■ Text provided ■

****************************************

Hypnosis Before Breast Cancer Surgery Means Less Pain Afterwards: Study
Posted on: Tuesday, 28 August 2007, 18:20 CDT
By SHERYL UBELACKER
TORONTO (CP) - Women who undergo hypnosis just before breast cancer surgery need less anesthetic and experience lower levels of pain and other side-effects following the operation, a study has found.
The U.S. study also found that patients who had a hypnosis session with a psychologist an hour before surgery spent less time in the O.R. - about 11 minutes, on average - resulting in significant cost savings, mainly due to reduced operating time.
"Breast cancer patients are a population in need," lead author Guy Montgomery, a clinical psychologist at the Mount Sinai School of Medicine, said Tuesday from New York. "They're going through a lot both from a psychological perspective as well as a physical perspective from the surgery itself."
"Our patients at discharge had less pain intensity, less pain unpleasantness, less nausea, less fatigue, less discomfort and they were less emotionally upset about the whole experience," Montgomery said of those who were hypnotized.
To conduct the study, published online Tuesday in the Journal of the National Cancer Institute, 200 women scheduled for surgical breast biopsy or lumpectomy were randomly assigned to have either a 15-minute session of hypnosis or a short period of empathic listening with a psychologist.
Those assigned to hypnosis were first reassured about the so-called mesmerizing technique, with psychologists debunking myths about hypnosis popularized in movies and television, said Montgomery, director of the Integrative Behavioural Medicine Program at Mount Sinai.
"We answer any patient questions and the typical 'Will I cluck like a chicken?"' he said laughing. "We explain that hypnosis is not mind control, you're not going to be asked to do anything embarrassing. It's not like taking a powerful drug that leaves you zonked out."
"It's more like focused attention, focused concentration, where you're able to let yourself relax and you're the person in charge."
Each woman was asked to close her eyes and imagine herself in a special place, perhaps lying on a beach on a warm summer day. The psychologist then directed the patient to become deeply relaxed. Once hypnotized, suggestions were made specifically related to recovery from surgery.
"So we say: 'You might experience some pain after surgery, but your special place will protect you and . . . it will hardly bother you,"' Montgomery said.
"We do tell the patient this is not magic. It's not like we're going to make 100 per cent of everyone's pain go away. But rather it's a way to reduce your pain. So if your pain might have been an eight (on a sale of zero to one), we want to get it to a four."

****************************************

■ Dataset section ■

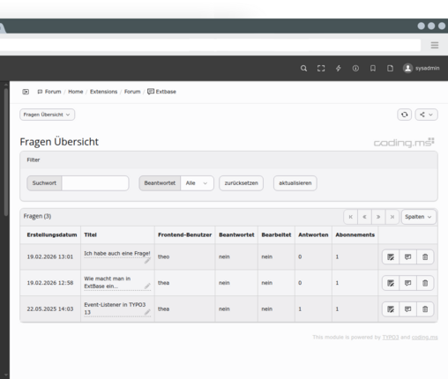448x379 pixels.
Task: Open the search icon in top bar
Action: coord(303,69)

****************************************

■ What to work on ■
[1] Do these statements agree with the hypnosis article? Answer yes or no for each, quoting the words that decide it.
(a) The women in the study were randomly assigned to either hypnosis or empathic listening with a psychologist.
(b) The hypnosis session took place the day before surgery.
(c) On average, patients who had hypnosis spent about 11 minutes less in the O.R.
[2] Please list everything that, according to Montgomery in the hypnosis article, hypnotized patients had less of at discharge.
[3] Write the next part of the hypnosis article, picking up after its last sentence.

■ Your written answers ■
[1]
(a) Yes: "were randomly assigned to have either a 15-minute session of hypnosis or a short period of empathic listening with a psychologist"
(b) No: "had a hypnosis session with a psychologist an hour before surgery"
(c) Yes: "spent less time in the O.R. - about 11 minutes, on average"

[2]
- pain intensity
- pain unpleasantness
- nausea
- fatigue
- discomfort
- emotional upset about the whole experience

[3]
Researchers found that because those in the hypnotism group experienced reduced side-effects, they spent less time in hospital recovering, while less time in the operating room resulted in an average saving to a hospital of US$773 per patient.
"The most important point is this is an easy thing we can do for patients, it saves institutions money, so basically it's a win-win," he said. "We can reduce side-effects of surgery without using basically any health-care dollar resources. It pays for itself."
Dr. David Spiegel, a psychiatrist at Stanford University School of Medicine in California, said the "impressive study" builds on other research that has shown the pain-modulating potential of hypnosis.
In an editorial accompanying the study, he said neurological studies have demonstrated that hypnosis actually alters the perception of pain, rather than merely a person's response to the pain.
"It has taken us a century and a half to rediscover the fact that the mind has something to do with pain and can be a powerful tool in controlling it," writes Spiegel. "It is now abundantly clear that we can retrain the brain to reduce pain: 'float rather than fight."'
Montgomery said he would like to test hypnosis on men having prostate surgery and on patients slated for other operations. He'd also like to see it become standard practice in hospitals.
"Hypnosis is easy to use. It can be administered briefly. It's a practical intervention that we can use with everything else that's going on in the surgical clinics . . . It's something in addition that has no side-effects that makes people feel better and you can do it in about 15 minutes."